Burt heads into the mountains on a guided hike Wednesday AM. I’ll be holding down the fort around here alone. I just landed a paying gig as a backup singer so I’ll also be doing that while he’s gone. Side work is a good thing.
Burt pulled out the map and said, “There’s gotta be an easier place to hike in the mountains.” Well we got lost but found what he was looking for anyway. Burt’s original goal was the end of the road about 8 miles south of where we landed but we can’t complain. Rancho Santo Domingo is at the end of a different road and on a trail head into the Sierra de la Laguna. Chito is the current occupant and resident guide. He sent us on our way and we did a short exploratory walk. His dog, I called it bones, followed us. Bones’s love for Olive was unrequited. I guess she prefers men with more meat on their frame. Up the hill from the very old and well shaded ranch house we found a mature orchard with ripe toronjas (grapefruits) and flowering mango trees. The trail followed the arroyo up into the mountains. Birds were sparse because of the heat but this water hole was fantastic.
We turned back early. I am still tired from Sunday’s expedition and we had a music date with Tom. We can visit this place again when we have more time and energy. On our way back down Burt spotted the Cape Robin! I missed it but I can trust Burt knows a robin when he sees one.
Burt’s finally had enough of our annual slog on the skirts of Titi Mountain. I think. We’ve made an annual trek up there every year for the last four year. This year I cried. Between losing the way, the heat, hunger, and the darn beta-blockers I had my work cut out for me. I knew I would be miserable on an uphill hike through the thorn forest and I tried to take it like a big person but the first 40 minutes were really discouraging. I almost quit.
The start of this marathon is a very poor ranch deep in the desert at the edge of an arroyo. In the past the house has been vacant but this year the owners were there with their three skeletal dogs. The burro that rubbed his head on our car all night long last year was not seen. The owners speak a version of Baja Spanish that I find impenetrable. We exchanged pleasantries where every other word was Mande? or Como? What? Hi? What? How are you? Say that again? Great? You? What? Painful. Then the man says, “You play violin.” I heard that. We played music once here 4 years ago and everyone within 10 square miles remembers. Does this make us famous. In a word, yes. At the time it seemed like we were torturing them. Maybe we were. Today he seemed to remember it fondly. He asked if I had brought my violin and seemed disappointed when I said no. Maybe he was just being polite.

^^^^^^^^^^^^^^^^

■ **Task 1**
In the source listing, substitute "return arrow" for "back arrow" and reproduce the lines starting with the line containing "Screen dimensions: 2098x1279" and going on through the line containing "Select the 九", changing nothing else.
The journal text and the source listing have no connection to each other.

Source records
^^^^^^^^^^^^^^^^

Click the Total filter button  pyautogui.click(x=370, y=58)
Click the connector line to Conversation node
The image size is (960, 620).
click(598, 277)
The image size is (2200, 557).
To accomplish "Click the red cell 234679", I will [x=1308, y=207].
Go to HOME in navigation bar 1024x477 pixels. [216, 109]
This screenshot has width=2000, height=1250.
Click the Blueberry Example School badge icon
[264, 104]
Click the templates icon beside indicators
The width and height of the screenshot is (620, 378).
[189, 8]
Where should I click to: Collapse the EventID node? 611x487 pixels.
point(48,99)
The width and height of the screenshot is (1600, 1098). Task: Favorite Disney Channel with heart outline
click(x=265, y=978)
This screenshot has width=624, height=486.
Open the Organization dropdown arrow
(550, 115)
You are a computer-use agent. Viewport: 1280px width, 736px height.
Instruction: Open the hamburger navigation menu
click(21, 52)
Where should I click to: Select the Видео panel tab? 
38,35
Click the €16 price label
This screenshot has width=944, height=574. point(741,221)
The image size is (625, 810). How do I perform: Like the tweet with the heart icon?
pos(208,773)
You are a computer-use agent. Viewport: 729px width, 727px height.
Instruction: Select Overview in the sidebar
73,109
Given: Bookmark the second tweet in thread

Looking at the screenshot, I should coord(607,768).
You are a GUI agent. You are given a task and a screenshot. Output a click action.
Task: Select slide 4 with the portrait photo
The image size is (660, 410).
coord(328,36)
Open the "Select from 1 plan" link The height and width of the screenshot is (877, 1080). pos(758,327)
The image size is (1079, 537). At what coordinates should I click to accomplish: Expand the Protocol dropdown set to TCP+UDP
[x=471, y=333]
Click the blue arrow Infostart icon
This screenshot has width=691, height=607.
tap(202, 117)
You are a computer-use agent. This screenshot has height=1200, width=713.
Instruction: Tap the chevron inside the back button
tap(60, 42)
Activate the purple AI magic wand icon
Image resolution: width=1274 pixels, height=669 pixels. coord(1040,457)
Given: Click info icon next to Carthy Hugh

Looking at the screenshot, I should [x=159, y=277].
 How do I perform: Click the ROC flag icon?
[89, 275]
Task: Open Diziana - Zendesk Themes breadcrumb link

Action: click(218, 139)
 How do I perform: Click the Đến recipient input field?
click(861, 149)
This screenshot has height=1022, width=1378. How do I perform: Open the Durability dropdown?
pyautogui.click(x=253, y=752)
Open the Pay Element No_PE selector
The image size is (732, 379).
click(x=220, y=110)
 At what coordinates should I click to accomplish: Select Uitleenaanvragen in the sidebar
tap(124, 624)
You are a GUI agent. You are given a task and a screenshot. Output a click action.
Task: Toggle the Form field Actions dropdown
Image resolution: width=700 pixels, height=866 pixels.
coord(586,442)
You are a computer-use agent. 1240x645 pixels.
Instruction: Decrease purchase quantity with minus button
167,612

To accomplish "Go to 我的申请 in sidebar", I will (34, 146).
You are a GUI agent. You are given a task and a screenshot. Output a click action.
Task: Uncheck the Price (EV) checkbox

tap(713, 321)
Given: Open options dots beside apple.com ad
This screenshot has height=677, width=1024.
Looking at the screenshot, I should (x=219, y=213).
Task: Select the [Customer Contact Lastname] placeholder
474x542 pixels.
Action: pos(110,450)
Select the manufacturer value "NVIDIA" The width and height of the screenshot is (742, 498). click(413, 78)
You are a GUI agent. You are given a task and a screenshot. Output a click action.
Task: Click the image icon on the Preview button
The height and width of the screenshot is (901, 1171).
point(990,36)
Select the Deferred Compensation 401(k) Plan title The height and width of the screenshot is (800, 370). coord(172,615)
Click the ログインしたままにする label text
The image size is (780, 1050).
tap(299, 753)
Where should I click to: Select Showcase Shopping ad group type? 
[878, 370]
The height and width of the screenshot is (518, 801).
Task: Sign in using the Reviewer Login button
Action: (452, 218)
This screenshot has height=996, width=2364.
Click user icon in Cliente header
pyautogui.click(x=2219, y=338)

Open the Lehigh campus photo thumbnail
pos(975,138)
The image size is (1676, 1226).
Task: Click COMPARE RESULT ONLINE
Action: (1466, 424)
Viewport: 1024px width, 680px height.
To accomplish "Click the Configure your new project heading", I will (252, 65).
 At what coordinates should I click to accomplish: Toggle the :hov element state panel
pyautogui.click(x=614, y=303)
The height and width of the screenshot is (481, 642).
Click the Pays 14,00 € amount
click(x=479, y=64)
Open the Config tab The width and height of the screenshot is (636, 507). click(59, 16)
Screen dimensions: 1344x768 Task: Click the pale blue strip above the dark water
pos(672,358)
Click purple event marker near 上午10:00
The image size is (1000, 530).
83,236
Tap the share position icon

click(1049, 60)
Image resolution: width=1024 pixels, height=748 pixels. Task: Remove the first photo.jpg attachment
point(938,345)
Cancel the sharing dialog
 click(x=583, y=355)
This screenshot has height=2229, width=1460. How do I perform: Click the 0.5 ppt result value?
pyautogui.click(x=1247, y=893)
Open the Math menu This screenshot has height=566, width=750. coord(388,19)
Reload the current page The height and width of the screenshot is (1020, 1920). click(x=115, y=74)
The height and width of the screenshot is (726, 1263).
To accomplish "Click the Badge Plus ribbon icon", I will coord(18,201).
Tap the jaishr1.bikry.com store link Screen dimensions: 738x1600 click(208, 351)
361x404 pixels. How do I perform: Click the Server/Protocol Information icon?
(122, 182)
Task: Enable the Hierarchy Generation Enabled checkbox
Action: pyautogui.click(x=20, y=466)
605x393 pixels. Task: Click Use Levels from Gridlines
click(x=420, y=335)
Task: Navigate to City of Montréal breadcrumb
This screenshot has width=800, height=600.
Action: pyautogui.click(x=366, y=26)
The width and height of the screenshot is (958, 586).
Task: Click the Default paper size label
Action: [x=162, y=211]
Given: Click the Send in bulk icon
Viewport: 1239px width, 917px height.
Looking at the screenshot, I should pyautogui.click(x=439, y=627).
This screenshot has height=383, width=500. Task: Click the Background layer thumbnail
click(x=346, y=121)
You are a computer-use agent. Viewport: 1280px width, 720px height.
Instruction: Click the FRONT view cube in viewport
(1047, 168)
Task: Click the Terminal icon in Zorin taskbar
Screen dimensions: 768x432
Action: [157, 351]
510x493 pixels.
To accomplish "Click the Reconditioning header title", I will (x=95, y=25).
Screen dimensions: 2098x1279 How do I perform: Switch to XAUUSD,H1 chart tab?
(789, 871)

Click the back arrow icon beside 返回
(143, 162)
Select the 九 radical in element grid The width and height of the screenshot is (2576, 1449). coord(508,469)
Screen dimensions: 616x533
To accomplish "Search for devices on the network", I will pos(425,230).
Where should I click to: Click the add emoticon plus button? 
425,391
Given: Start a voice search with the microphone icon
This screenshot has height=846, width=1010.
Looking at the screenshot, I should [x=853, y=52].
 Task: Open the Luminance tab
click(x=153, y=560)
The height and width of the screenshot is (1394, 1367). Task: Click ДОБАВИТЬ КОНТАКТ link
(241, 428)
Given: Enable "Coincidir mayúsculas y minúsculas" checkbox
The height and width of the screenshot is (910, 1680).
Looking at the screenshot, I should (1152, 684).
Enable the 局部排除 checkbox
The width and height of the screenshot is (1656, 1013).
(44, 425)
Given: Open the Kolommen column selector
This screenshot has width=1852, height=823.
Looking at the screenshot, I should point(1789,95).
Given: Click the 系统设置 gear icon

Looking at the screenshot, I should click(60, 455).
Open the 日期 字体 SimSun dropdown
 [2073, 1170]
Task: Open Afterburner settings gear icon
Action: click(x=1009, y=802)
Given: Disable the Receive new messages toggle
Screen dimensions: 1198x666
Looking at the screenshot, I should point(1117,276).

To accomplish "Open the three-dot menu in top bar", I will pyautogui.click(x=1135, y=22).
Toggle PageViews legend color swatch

^^^^^^^^^^^^^^^^

■ **Task 2**
Proceed with the Baja hiking journal from the point where it stops.

■ **Exercise output 1**
Screen dimensions: 2098x1279 How do I perform: Switch to XAUUSD,H1 chart tab?
(789, 871)

Click the return arrow icon beside 返回
(143, 162)
Select the 九 radical in element grid The width and height of the screenshot is (2576, 1449). coord(508,469)

■ **Exercise output 2**
This route is located in a spot our friends the deer hunters showed us four years ago. Angel and Ramon agreed to let us tag along while they hunted. That day we covered twice as much ground in the same amount of time. We were faster then but we also had a guide dragging us over and under and through vegetation. On our own we wallow a bit trying to figure out where to go. The area is very wild but also heavily grazed by cattle. There are microtrails everywhere created by cows stomping their way to every green shoot or puddle of water. Cows make trails that are too short for the average gringo. Tree limbs, vines and cactus hang about at the four foot level. Constantly we find ourselves trying to decide if we should climb over a log, pass under that nasty vine, or through the chest high weeds. All this obstacle course like maneuvering while headed uphill. It’s not an enjoyable walk; it is more like an expedition. About an hour in there is a native palm oasis. Things get more enjoyable there.
The thing that keeps us going, besides the annual grudge match, is that we hope to find some of Baja’s endemic birds that live at the higher elevations. Today we had our eyes and ears peeled for the cape robin, the Baird’s junco, and the isolated population of acorn woodpeckers. All of these birds are subspecies of birds found elsewhere but the ones here in Baja have been left isolated by the ocean and the desert. They don’t migrate. They all look slightly different from tehir more mobile colleagues.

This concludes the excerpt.